The at-risk rules, codified in Section 465 of the tax code, prevent taxpayers from claiming losses in excess of what they have truly invested in a real estate venture. By capping deductible losses to the amount a taxpayer has put at risk, the IRS curbs a favourite tax shelter of the 1970s and 1980s: buying investment properties with borrowed money, then writing off massive losses while keeping the borrowed funds.

The core limit: you can’t lose what you didn’t put in

The at-risk limitation is a straightforward principle: your deductible loss in a business or investment activity cannot exceed the amount you have “at risk”—in other words, the amount you could actually lose. If you invest £50,000 of your own cash in a real estate deal, you can claim losses only up to that £50,000. You cannot claim losses beyond your real economic exposure, even if the property declines in value by millions.

This rule applies to any individual engaging in a “business or investment activity,” which includes real estate ventures. If you are a corporate shareholder or partner in a pass-through entity (like an LLC or partnership), the rule applies at your level, not the entity’s.

What counts as “at risk”

Your at-risk basis includes:

  • Equity you contributed: Cash and the adjusted basis of any property you put into the deal.
  • Personal debt you incurred: Loans for which you are personally liable. If a lender can pursue you personally if the property fails, that debt counts.
  • Retained earnings: Profits from the activity that you have not withdrawn.

What does not count as at risk:

  • Nonrecourse debt: Any loan for which you bear no personal liability—the lender’s only recourse is the collateral (the property). Most investment real estate is financed with nonrecourse mortgages. A bank takes a first mortgage, the borrower signs the note, but the loan is secured only by the property. If the property sells for less than the loan balance, the lender cannot sue the borrower personally. This debt does not increase your at-risk amount.
  • Liabilities you assume: If you buy a property already encumbered by a nonrecourse mortgage, the mortgage does not add to your at risk basis.
  • Related-party recourse: If a family member or related party lends you money for the real estate, and their claim is truly nonrecourse (limited to the property), it does not count.

Why this matters for depreciation and losses

Most real estate investments generate paper losses early on. An income-producing property might throw off positive cash flow, yet the owner claims deductions for:

  • Depreciation on the building and improvements (a non-cash deduction).
  • Interest on the mortgage.
  • Operating expenses (property taxes, insurance, maintenance, property management fees).
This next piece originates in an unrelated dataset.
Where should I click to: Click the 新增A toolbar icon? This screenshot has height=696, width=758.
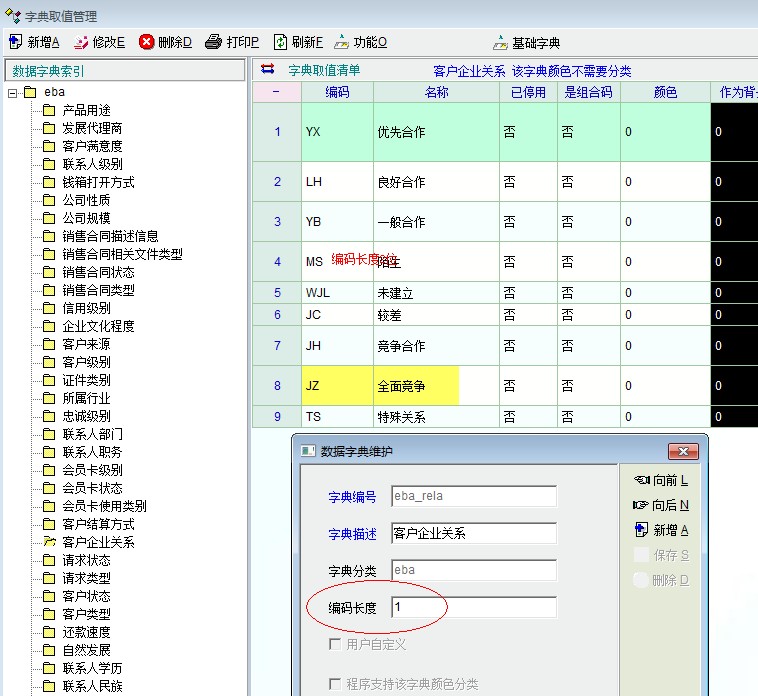click(x=16, y=42)
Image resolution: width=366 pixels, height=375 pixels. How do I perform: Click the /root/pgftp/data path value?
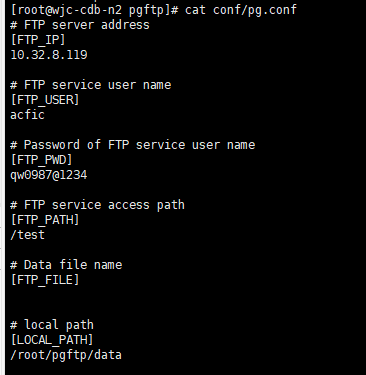coord(66,355)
If a property generates £100,000 in depreciation but only £30,000 in cash losses, the at-risk rule does not directly prevent depreciation deductions; rather, it limits how much of the total losses can offset other income. Once your loss deduction exceeds your at-risk amount, the excess suspends until you contribute more capital or the venture generates gains.

Example

Suppose you purchase a commercial building for £1 million. You put down £100,000 in cash and finance the remaining £900,000 with a nonrecourse mortgage. In year one, the property generates £120,000 in depreciation and £20,000 in net operating losses. Your at-risk basis is £100,000 (your cash contribution). The at-risk rule allows you to claim only £100,000 of losses in that year; the remaining £40,000 suspends. In subsequent years, as you contribute additional capital or the venture generates gains, your at-risk basis increases, and previously suspended losses may be deducted.

The interplay with passive activity loss rules

The at-risk rules and the passive loss limitations work together but are separate. The at-risk rule is a ceiling: it says “you can’t deduct more than this.” The passive loss rule is a gate: it says “even if you are within the at-risk limit, you can’t use passive losses to offset active or portfolio income unless you meet certain tests.” A loss must clear both hurdles. For real estate professionals, the passive loss limitation may not apply, but the at-risk rules always do.

Real estate exceptions (and their limits)

Congress has long recognized that real estate differs from other businesses. In 1978, it carved out a separate at-risk provision for real estate investments, allowing certain nonrecourse financing to count toward at-risk basis—specifically, nonrecourse debt that is not convertible to recourse and is loaned by a lender unrelated to the borrower or certain equity investors. This exception makes real estate somewhat more favorable than other passive activities.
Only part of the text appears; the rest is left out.